Leonardo Sakamoto, em seu blog
Vou resgatar um debate aqui, dada a importância da renúncia papal,
nesta segunda (11). Num discurso a bispos brasileiros, durante as
últimas eleições presidenciais, o hoje demissionário Joseph Ratzinger
condenou o aborto e a eutanásia e, implicitamente, a pesquisa com
embriões para obtenção de células-tronco. Ou seja, o que era esperado
dele dado o posto que ocupa, sua trajetória e o contexto em que está
inserido.
Mas foi além, e afirmou que “os pastores têm o grave dever de emitir
um juízo moral, mesmo em matérias políticas”. Ou seja, em plenas
eleições, Bento 16 pede para que os representantes de sua igreja
orientem politicamente os fiéis.
Conversei com uma pessoa da comunidade do Jardim Pantanal (aquele
bairro da capital paulista que se esvai em lama nas enchentes) sobre
isso e, apesar de ser extremamente religiosa, discordou da avaliação do
papa (que vai entregar o seu mandato no próximo dia 28 por, segundo ele,
“não ter mais forças” para exercer o pontificado).
“Na Bíblia, está escrito para dar a Deus o que é de Deus e a César o
que é de César. A gente tem que separar o que é política do que é
religião, senão não dá certo.” É a gente simples da periferia de São
Paulo ensinando bons modos para o Vaticano.

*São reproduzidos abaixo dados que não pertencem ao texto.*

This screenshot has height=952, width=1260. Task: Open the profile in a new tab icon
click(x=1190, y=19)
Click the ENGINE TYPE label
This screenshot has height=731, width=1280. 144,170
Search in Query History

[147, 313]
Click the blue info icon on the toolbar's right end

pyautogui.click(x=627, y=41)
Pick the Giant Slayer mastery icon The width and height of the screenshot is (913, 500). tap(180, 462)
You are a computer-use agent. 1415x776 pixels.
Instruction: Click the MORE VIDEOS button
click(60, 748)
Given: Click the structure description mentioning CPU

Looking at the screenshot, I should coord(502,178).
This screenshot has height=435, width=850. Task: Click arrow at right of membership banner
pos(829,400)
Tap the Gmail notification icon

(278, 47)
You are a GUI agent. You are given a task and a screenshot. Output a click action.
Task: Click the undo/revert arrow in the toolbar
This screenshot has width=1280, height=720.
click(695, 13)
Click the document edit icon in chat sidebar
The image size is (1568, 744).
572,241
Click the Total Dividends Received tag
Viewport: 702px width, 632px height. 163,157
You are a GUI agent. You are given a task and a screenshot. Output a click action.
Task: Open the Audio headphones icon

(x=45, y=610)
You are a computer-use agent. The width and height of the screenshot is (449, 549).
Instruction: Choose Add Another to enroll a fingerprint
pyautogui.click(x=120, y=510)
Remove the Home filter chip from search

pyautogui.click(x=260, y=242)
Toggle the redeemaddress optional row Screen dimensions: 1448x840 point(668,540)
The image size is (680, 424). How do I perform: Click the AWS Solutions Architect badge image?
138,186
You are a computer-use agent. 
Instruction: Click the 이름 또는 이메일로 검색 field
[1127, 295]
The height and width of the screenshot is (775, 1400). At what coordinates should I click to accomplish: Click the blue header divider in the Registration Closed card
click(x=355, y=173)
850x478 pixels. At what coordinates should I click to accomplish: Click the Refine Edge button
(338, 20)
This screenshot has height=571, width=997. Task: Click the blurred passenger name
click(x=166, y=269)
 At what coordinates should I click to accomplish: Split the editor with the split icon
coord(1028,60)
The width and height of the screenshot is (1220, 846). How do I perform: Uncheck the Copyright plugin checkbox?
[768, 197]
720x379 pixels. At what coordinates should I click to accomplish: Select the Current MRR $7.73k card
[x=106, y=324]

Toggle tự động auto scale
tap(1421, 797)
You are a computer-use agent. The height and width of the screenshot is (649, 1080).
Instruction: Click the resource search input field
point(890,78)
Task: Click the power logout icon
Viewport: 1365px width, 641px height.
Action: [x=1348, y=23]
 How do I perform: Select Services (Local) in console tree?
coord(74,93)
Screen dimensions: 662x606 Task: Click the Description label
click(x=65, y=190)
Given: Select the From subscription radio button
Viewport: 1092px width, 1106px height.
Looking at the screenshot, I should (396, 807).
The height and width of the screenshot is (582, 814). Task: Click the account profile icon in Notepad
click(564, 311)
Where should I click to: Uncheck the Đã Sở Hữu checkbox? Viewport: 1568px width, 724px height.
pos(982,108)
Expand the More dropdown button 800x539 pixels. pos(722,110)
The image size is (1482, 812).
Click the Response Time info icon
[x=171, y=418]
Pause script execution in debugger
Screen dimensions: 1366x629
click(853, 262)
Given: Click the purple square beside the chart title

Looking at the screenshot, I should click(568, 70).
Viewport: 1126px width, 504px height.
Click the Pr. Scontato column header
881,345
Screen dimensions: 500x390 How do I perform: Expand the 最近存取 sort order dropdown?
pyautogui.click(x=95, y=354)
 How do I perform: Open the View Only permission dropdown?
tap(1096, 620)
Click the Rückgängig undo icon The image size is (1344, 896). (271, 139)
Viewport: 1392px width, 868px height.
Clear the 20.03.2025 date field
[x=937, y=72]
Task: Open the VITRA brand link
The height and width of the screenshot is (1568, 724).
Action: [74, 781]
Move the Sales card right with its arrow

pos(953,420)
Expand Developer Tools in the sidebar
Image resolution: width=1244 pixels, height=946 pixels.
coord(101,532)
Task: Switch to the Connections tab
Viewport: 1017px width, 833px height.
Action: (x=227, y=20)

E já que haverá um conclave em breve, se eu também puder meter a
colher na cumbuca dele já que ele meteu na nossa, tenho algumas
sugestões de quem seria um ótimo papa.
Por exemplo, ao final de sua carta aos bispos, ele defendeu a
solidariedade. Mas de que tipo de solidariedade ele está falando? Da
caridade? Uma ação pouco útil, que consola mais a alma daquele que doa
do que o corpo daquele que recebe? Ou da solidariedade de reconhecer no
outro um semelhante e caminhar junto a ele pela libertação de ambos? Se
for a primeira, ele está pregando a continuidade de uma igreja
superficial, que ainda não consegue entender as palavras que estão no
alicerce de sua própria fundação.
Se falou da segunda, a solidariedade como redenção do corpo e da
alma, ele se referiu claramente à Teologia da Libertação. Prefiro
acreditar que ele estava falando da primeira, pois seria irônico a atual
administração do Vaticano (que deu continuidade à anterior) pregar algo
que vem tentando soterrar há tempos.
A Teologia da Libertação tem sido uma pedra no sapato da Santa Sé. Na
prática, esses religiosos católicos realizam a fé que o Vaticano teme
ver concretizada ou não consegue colocar em prática. Pessoas, como Pedro
Casaldáliga, que estão junto ao povo, no meio da Amazônia, defendendo o
direito à terra e à liberdade, combatendo o trabalho escravo e
acolhendo camponeses, quilombolas, indígenas e demais excluídos da
sociedade.
Imaginem se ao invés de Ratzinger, fosse Casaldáliga abrindo a boca para falar a bispos brasileiros. E a defesa da vida fosse feita de outra forma, retomando palavras que ele proferiu há tempos:
“Malditas sejam todas as cercas! Malditas todas as propriedades
privadas que nos privam de viver e amar! Malditas sejam todas as leis
amanhadas por umas poucas mãos para ampararem cercas e bois, fazerem a
terra escrava e escravos os humanos.”
Pedro Casaldáliga, bispo emérito de São Félix do Araguaia e um dos
maiores defensores dos direitos humanos no país, foi marcado para morrer
(novamente) no final do ano passado. Aos 84 anos e doente, teve que
deixar sua casa por conta das ameaças surgidas em decorrência do governo
brasileiro, finalmente, ter começado a retirar os invasores da terra
indígena Marãiwatsédé, Nordeste de Mato Grosso – ação que sempre foi
defendida por ele.
Enquanto isso, nossa realidade continua lembrando muito daqueles
microcosmos de poder do Brasil profundo, presentes nas obras de Dias
Gomes: o padre, o delegado e o coronel, amigos de primeira hora, tomando
uma cachacinha na (ainda) Casa-grande, gargalhando da vida e discutindo
sobre os desígnios do mundo, que – para eles – deveria ter a cara de
seu vilarejo.
No meu mundo, não. Nele, se ainda houvesse igreja, ela seria comandada por pessoas como Casaldáliga.